Chris is a Religious Studies concentrator at Brown whose current work in the lab revolves around the project on adverse effects of meditation. He has been fascinated by meditation/Buddhism since first taking a class in contemplative studies freshman year, and since then has explored a variety of meditation traditions (Theravada, Zen, Tibetan), gone on several retreats, and kept up a daily meditation practice. In the fall of 2010, Chris lived in Bodh Gaya India, where he studied anthropology, Tibetan, Buddhist theory and practice, and I ordained as a novice monk in the Theravadan tradition. Other interests of mine are in art/film and in psychology.

Rahil Rojiani

Bio coming soon!

Mandy Xi

Mandy Xi is an undergraduate at Brown University, class of 2013 and PLME class of 2017.  Her concentration is in International Relations with a focus on security and society.  She believes strongly that contemplative practices can lead to greater social harmony.
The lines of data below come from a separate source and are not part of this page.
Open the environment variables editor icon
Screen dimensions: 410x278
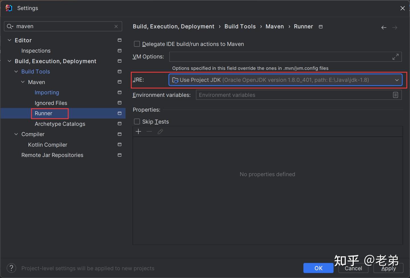[x=395, y=95]
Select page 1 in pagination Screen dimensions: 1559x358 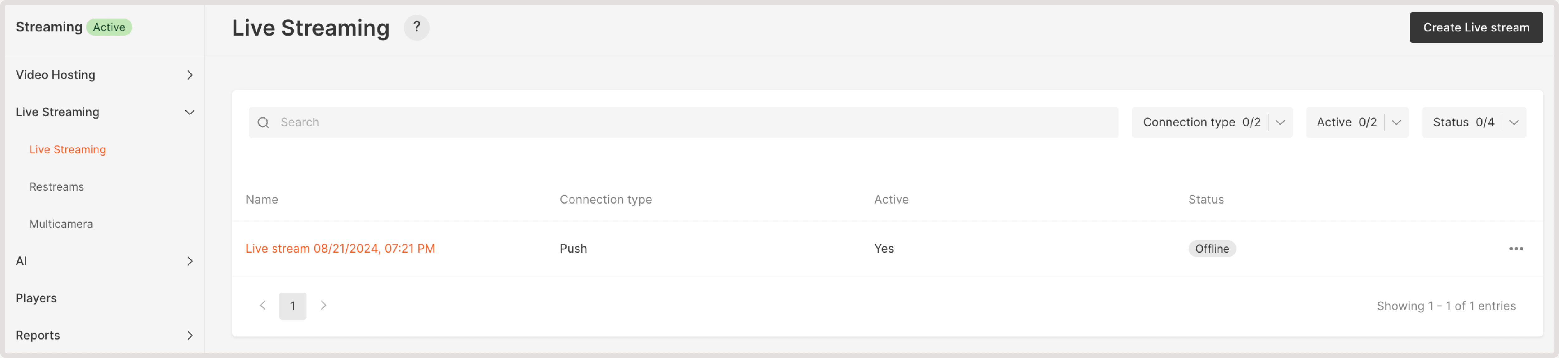click(292, 306)
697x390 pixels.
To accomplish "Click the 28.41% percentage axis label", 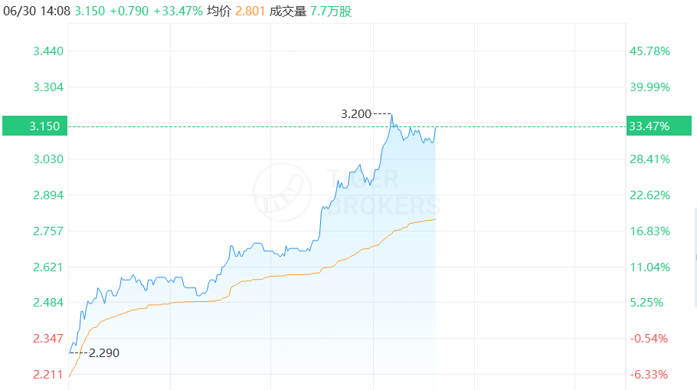I will (650, 159).
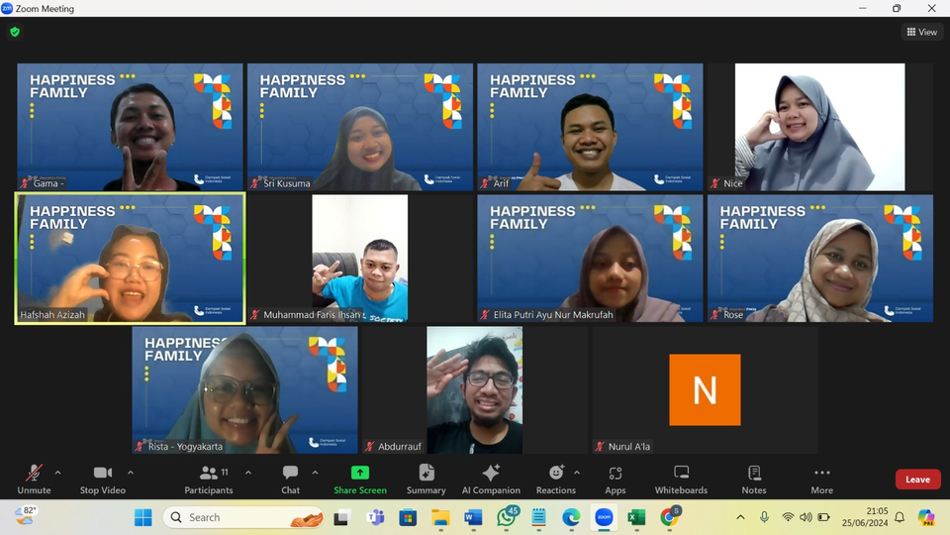
Task: Open the Notes tool
Action: coord(754,479)
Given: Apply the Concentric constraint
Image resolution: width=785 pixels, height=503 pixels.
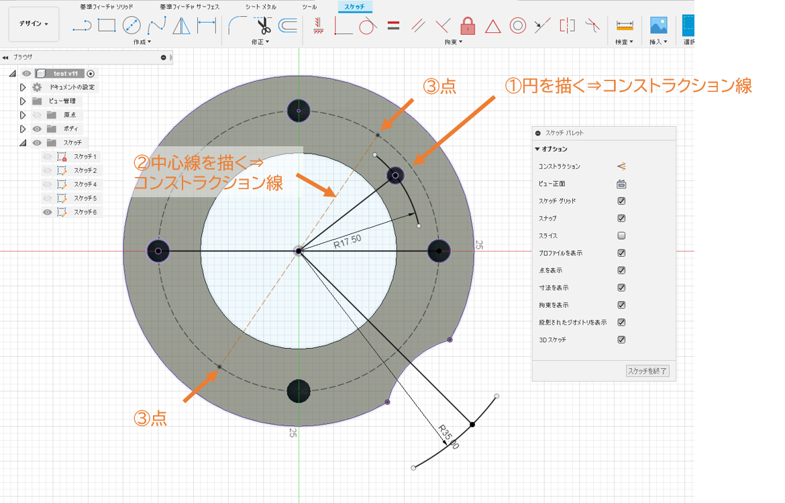Looking at the screenshot, I should click(x=519, y=25).
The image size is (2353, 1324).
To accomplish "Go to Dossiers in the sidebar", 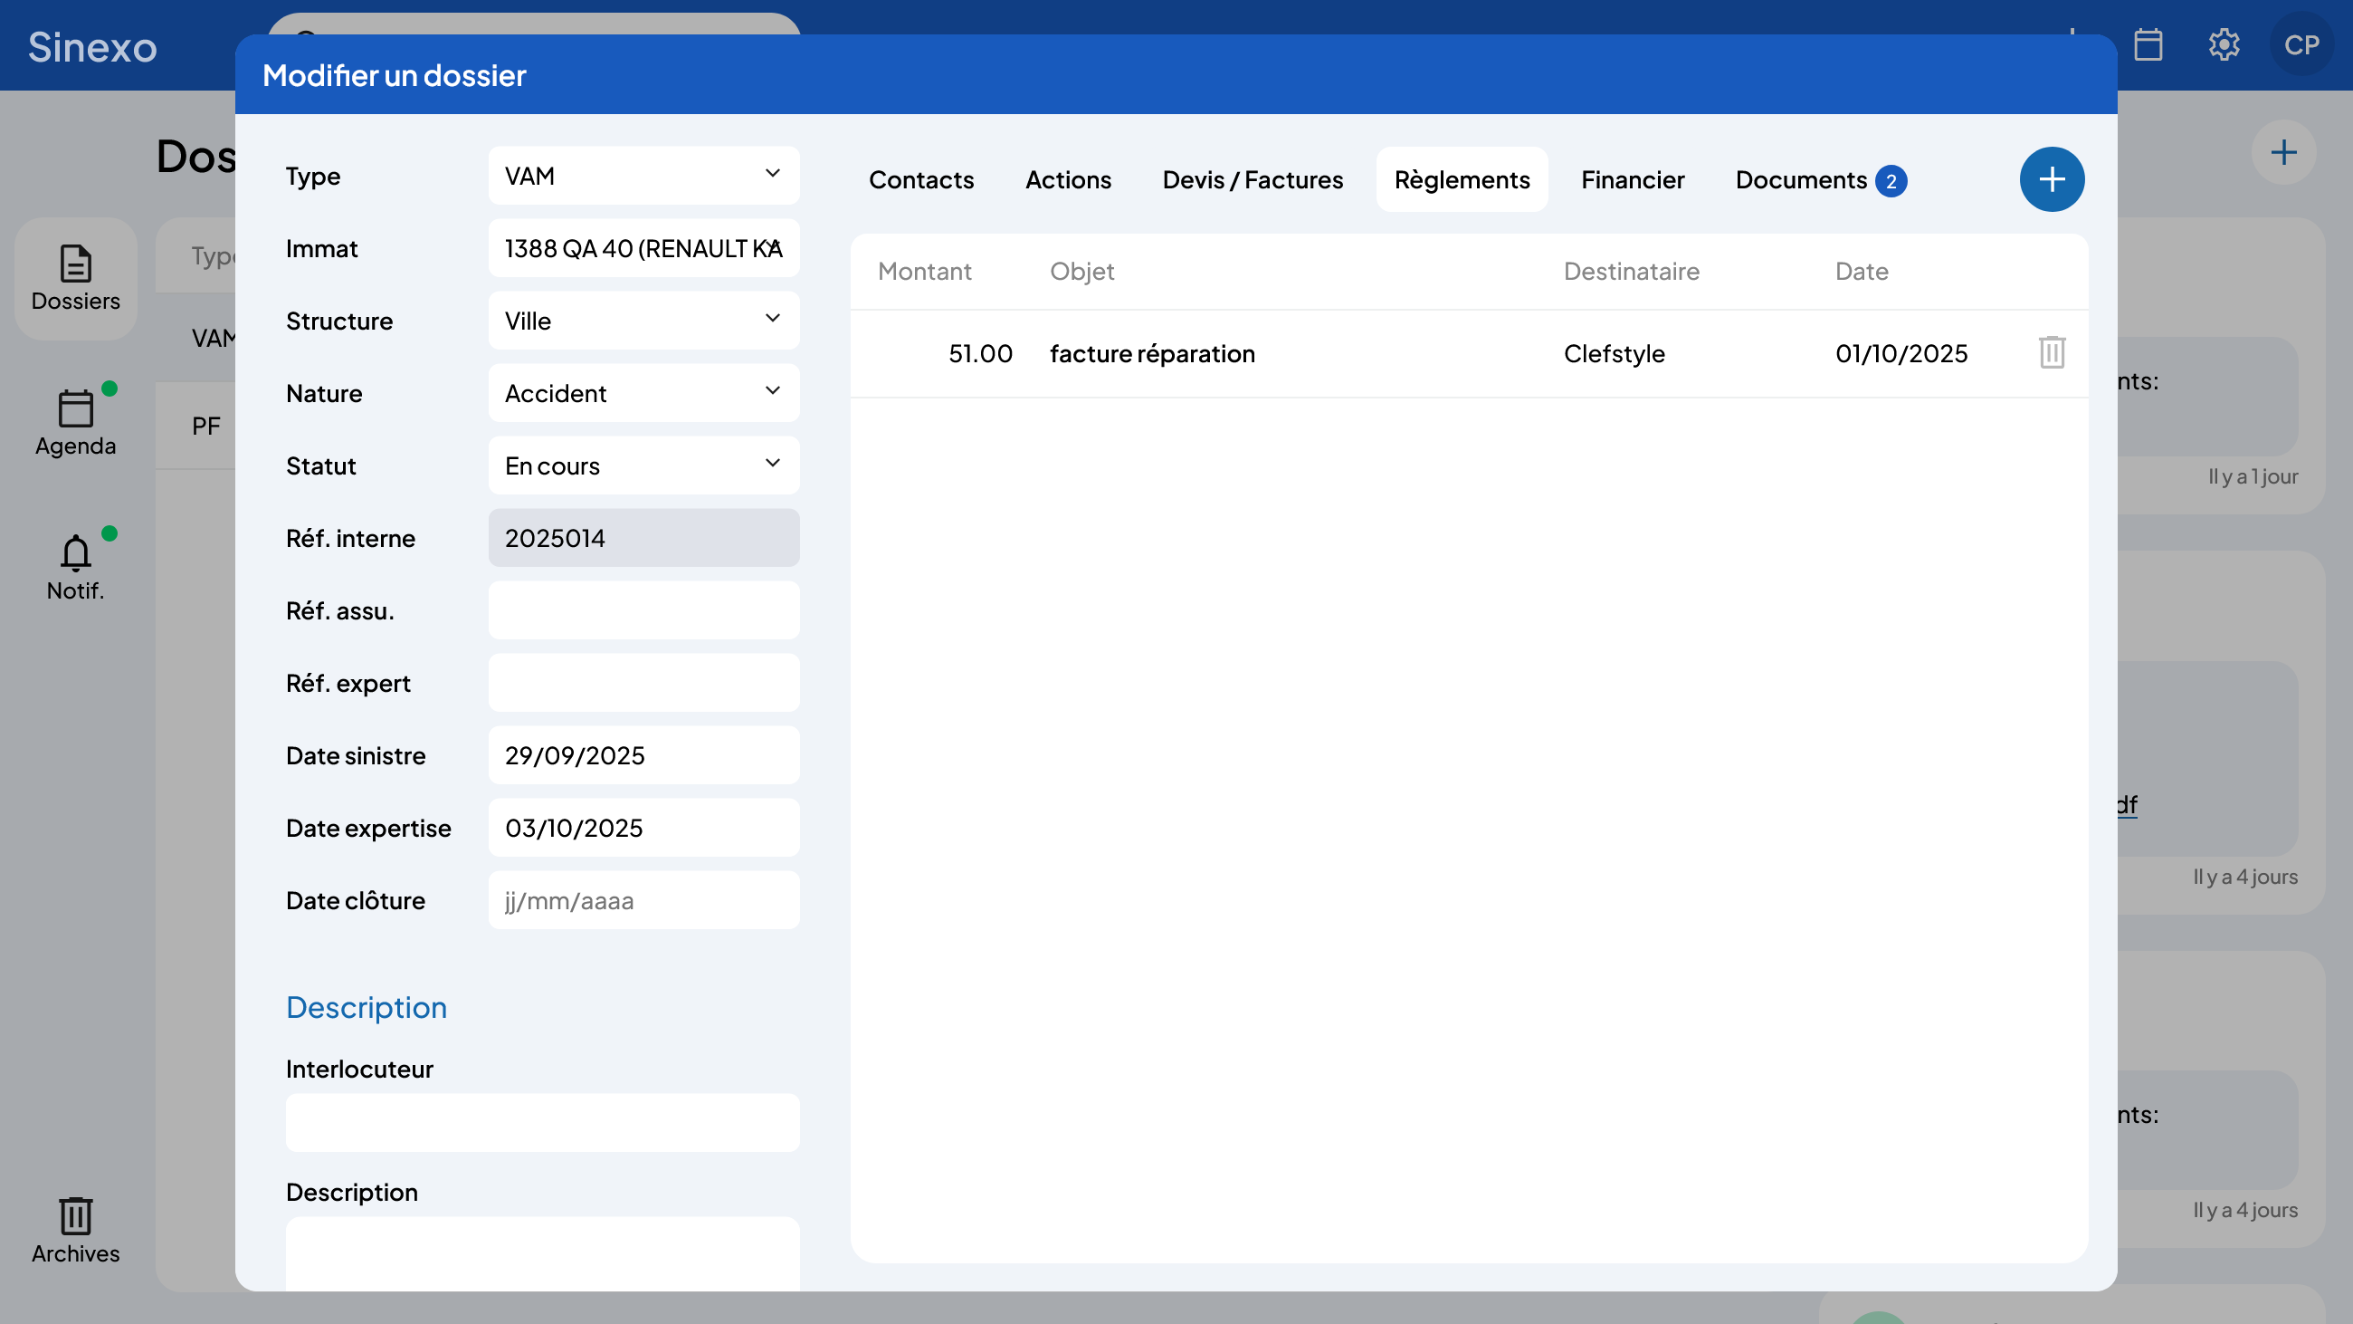I will pos(75,279).
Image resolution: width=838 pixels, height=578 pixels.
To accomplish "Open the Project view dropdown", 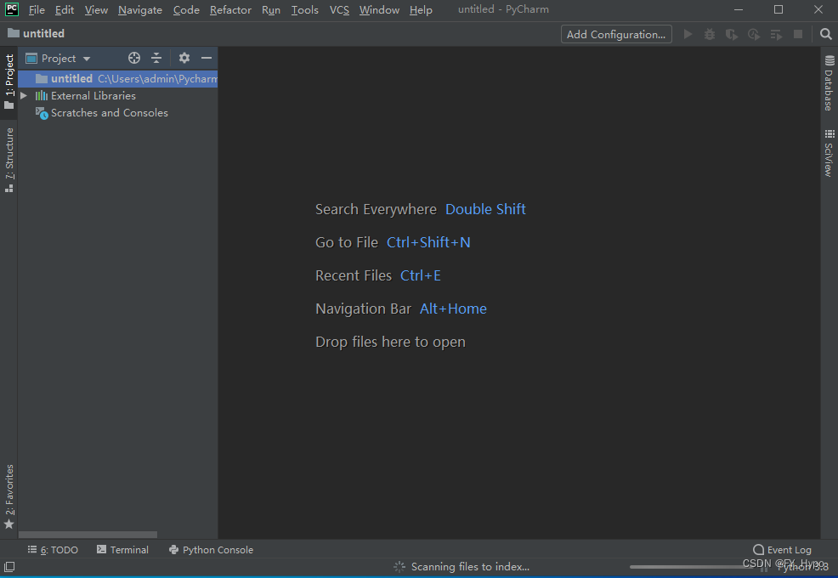I will pyautogui.click(x=86, y=58).
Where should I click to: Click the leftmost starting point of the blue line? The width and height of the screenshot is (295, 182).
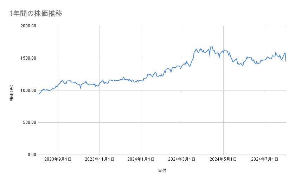pos(38,94)
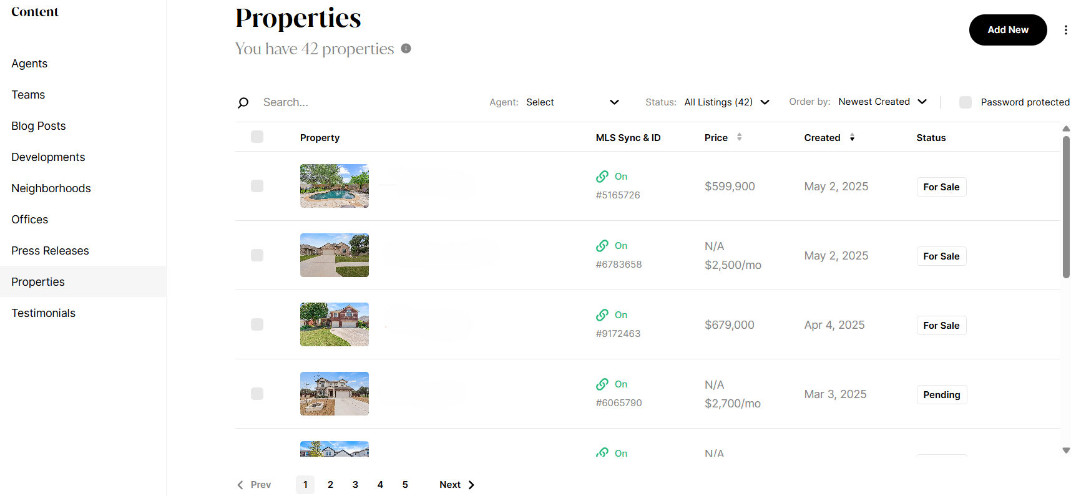Click green chain icon for listing #6783658
This screenshot has height=496, width=1071.
(x=602, y=246)
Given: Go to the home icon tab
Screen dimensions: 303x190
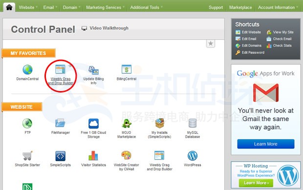Looking at the screenshot, I should tap(9, 7).
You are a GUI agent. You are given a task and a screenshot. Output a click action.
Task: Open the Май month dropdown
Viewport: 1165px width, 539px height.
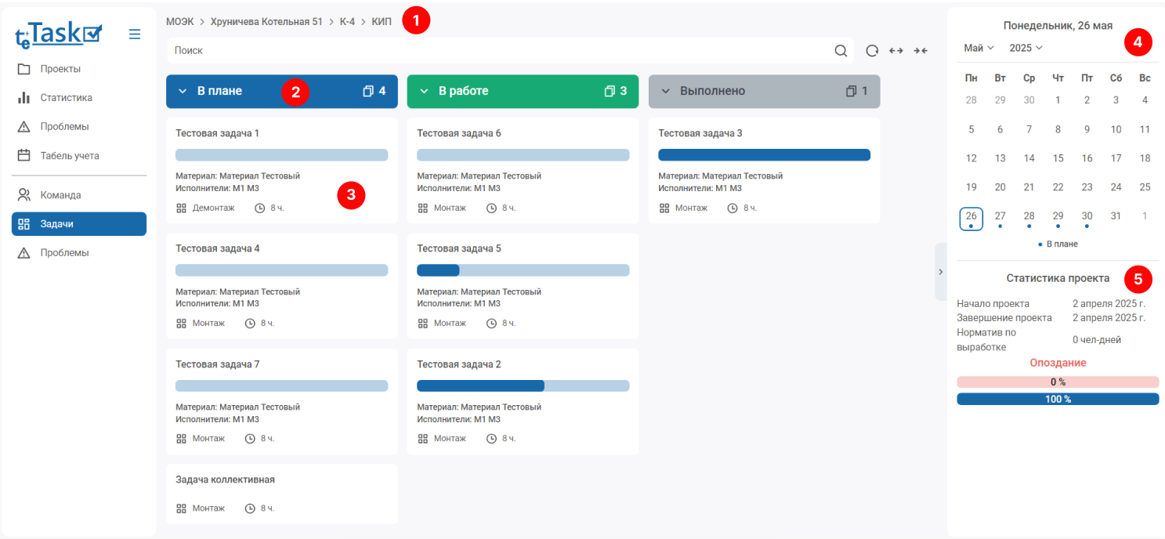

Her research interests include studying the effects of meditation on empathy, loneliness and depression.  Although she is new to contemplative practices, she believes that they will greatly help her in becoming a compassionate future physician.  Outside of lab, Mandy is part of Strait Talk, a conflict resolutions program that encourages dialogue between youth and intellectuals from both sides of the Taiwan Strait and the United States.  She also enjoys swimming, cooking and reading medical writing.